The untimely passing of Naomi Sims — one of fashion’s first prominent African-American models — at 61 on Saturday saddened the editors at WWD. Over the years, the paper and its reporters often encountered the stunning, always elegant Sims, who was a trailblazer in the ethnic beauty category, launching the Naomi Sims Collection of cosmetics for African-American women in the Seventies and publishing books that included “All About Health & Beauty for the Black Woman” (1976).
In May, 1970, WWD declared, “Naomi Sims would make any color look beautiful” in a story on the launch of her cosmetics collection. “Her beauty surely has to do with self-knowledge and all the inner stuff that makes for individuality.” Of the inspiration behind the line, the Wilhelmina model said, “I have had a fascination for cosmetics since I was 14. As a teenager, I was not permitted to wear any makeup. My parents felt makeup and modeling were unladylike.

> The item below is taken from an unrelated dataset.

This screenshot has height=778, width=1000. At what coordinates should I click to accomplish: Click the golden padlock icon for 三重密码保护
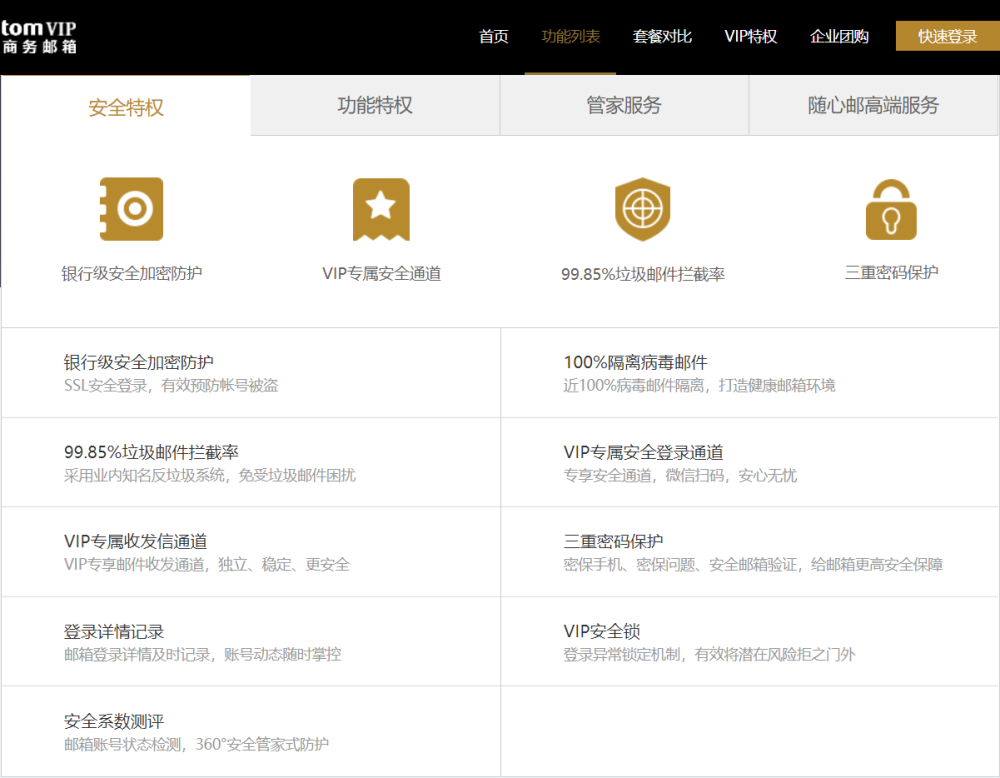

Of course, they got over it.
“I used to blend my own makeup,” Sims continued, “and I have always managed to come up with something very original, changing my look every six weeks. Even three years ago, the major cosmetic companies were totally unprepared for the black woman. Not only her face, but her body as well.”
Several years later, in September 1975, WWD caught up with Sims for a black beauty roundup. “Black women don’t relate to white standards of beauty; they have no desire to make their lips thinner or their skins lighter,” Sims added. “The three most important things for black women to consider are emotional well being, physical good health and satisfying, challenging employment.”